目次
ブックマーク
応援する
いいね!
コメント
シェア
通報
第10話 聖域への侵入

「お姉さま!」

 宴を楽しんでいるところにオーリヤから思念が送られてきた。

 席を立って皆から離れる。思念での会話は他人に聞かれることはないのだが、癖でそうしてしまう。

「オーリヤ、どうしたの?」

「大変なんです!天界に魔王の軍勢が攻め込んできました!」

「なんですって!?」

「突然のことでこっちは大混乱です。私たちに気づかれることなく侵入できるなんて…………。お姉さま、勇者様を、サンタ様をこっちに呼んでください!どうか――」

「……!?オーリヤ?どうしたの!?」

 オーリヤとの会話が切れた。こんなことははじめてだった。

「ヴィいや、どうしたね?」

「サンタさん……。さっき妹から急報がありました。どうやら天界に魔王軍が攻め込んできたらしいのです」

「なんと」

「オーリヤはサンタさんを天界に連れてくるよう言っていました……いったい何が」

「分かった。急ぎ向かおう。取返しがつかなくなる前に」

「はい!」

 私は村長に急用ができたため村から離れると伝えた。

 村長をはじめ、村人と亜人たちは残念がっていた。しかし無駄に引き留めようとはしなかった。

 天界の宮殿に戻るための呪文を詠唱する。ほんのわずかな間だったが、彼らは私たちを見送ってくれた。

 宮殿に戻った私は、空気中に漂っている聖なるオーラが穢されているのが分かった。

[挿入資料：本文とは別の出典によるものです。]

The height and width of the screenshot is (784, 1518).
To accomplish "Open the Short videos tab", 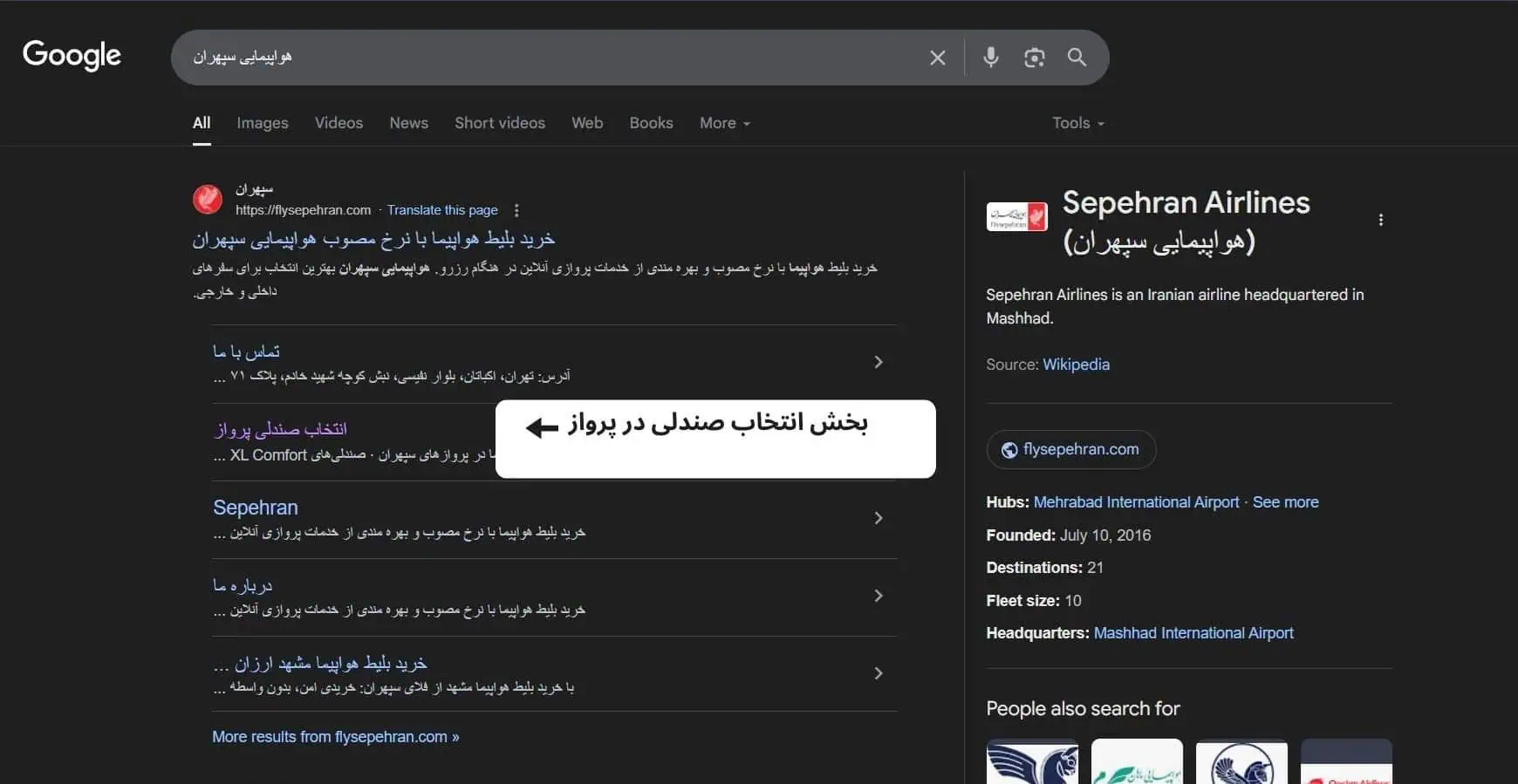I will pyautogui.click(x=499, y=123).
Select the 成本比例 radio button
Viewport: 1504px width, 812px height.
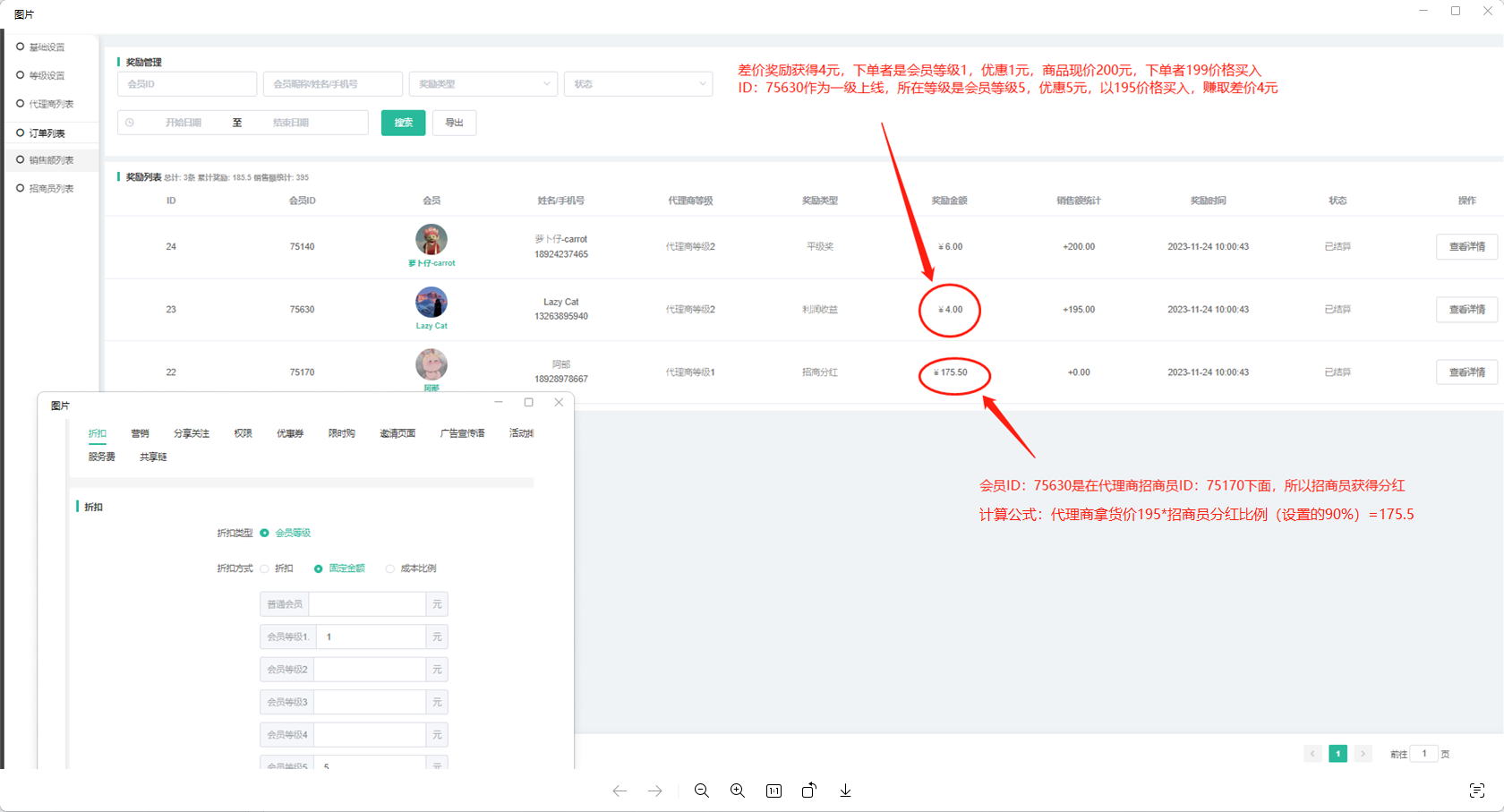tap(390, 568)
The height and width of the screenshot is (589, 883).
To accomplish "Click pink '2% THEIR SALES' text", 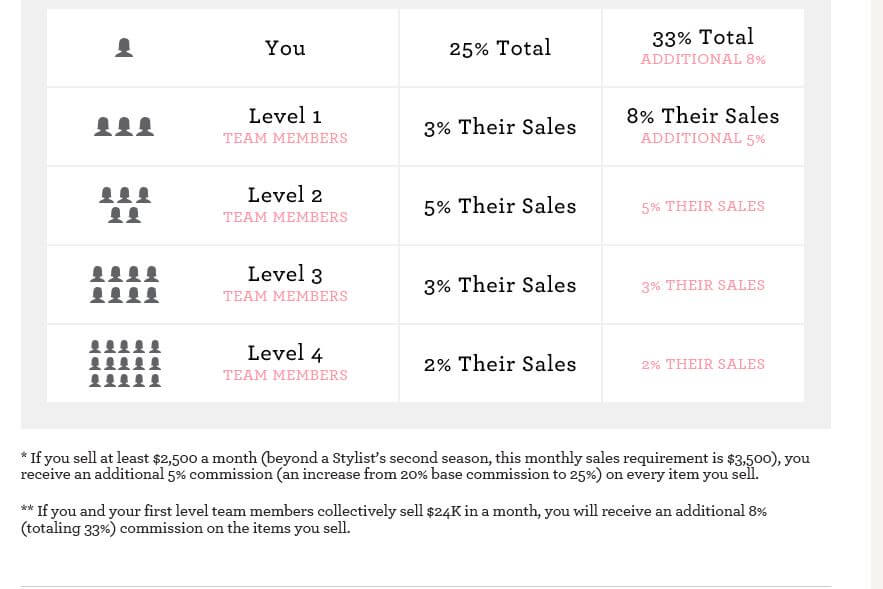I will click(703, 364).
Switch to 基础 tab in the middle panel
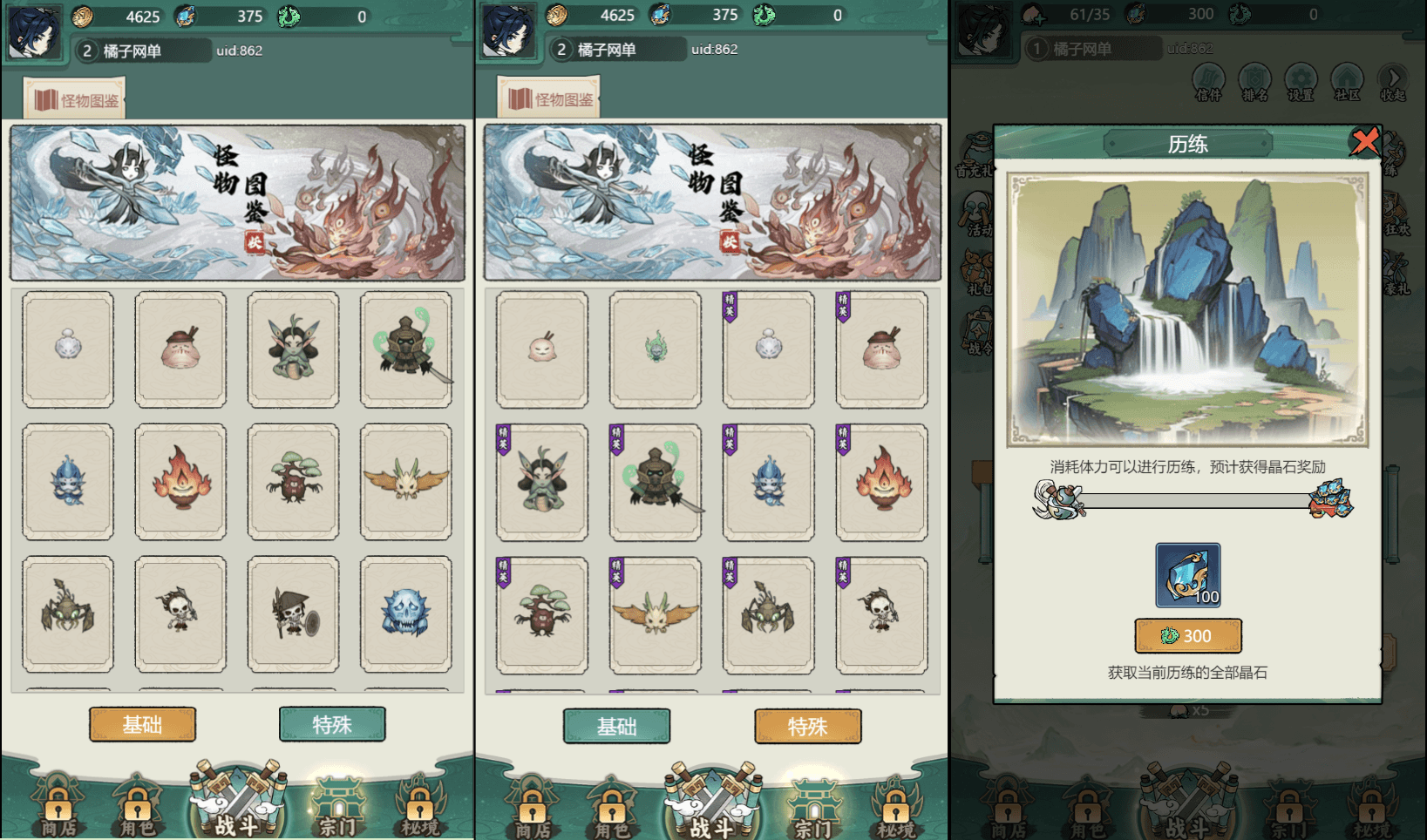Image resolution: width=1427 pixels, height=840 pixels. tap(616, 726)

フィンディラムが誕生してからこんなことははじめてだった。周囲では衛兵たちが武器を携え正門へと駆けている。

「お姉さま!」

 オーリヤの声がした。振り向くと奥の方からこちらへ向かって慌ただしく走って来ている。

 白亜で美しい髪は乱れ、空を閉じ込めたと謳われている青い瞳は震えていた。

「オーリヤ、天使がそんなに怯えてどうしたの」

「す、すみません。でも……!あ、あれ!」

 突如轟音が響いた。音は正門の方から聞こえる。

 見ると、そこには不定形の異形の姿があった。以前下界でサンタが倒したものよりはるかに巨大だった。体は粘液で覆われており、常に流動し蠢いている。見ているだけで不愉快な存在だった。

「あの化け物、私たちの攻撃がまったく通用しないんです。それに……」

「それに、なに?」

「他のお姉さまたちや、衛兵たちが…………!」

 オーリヤはすべてを言い終わらない内に口を閉じたが、彼女が言いたかったことはすぐ分かった。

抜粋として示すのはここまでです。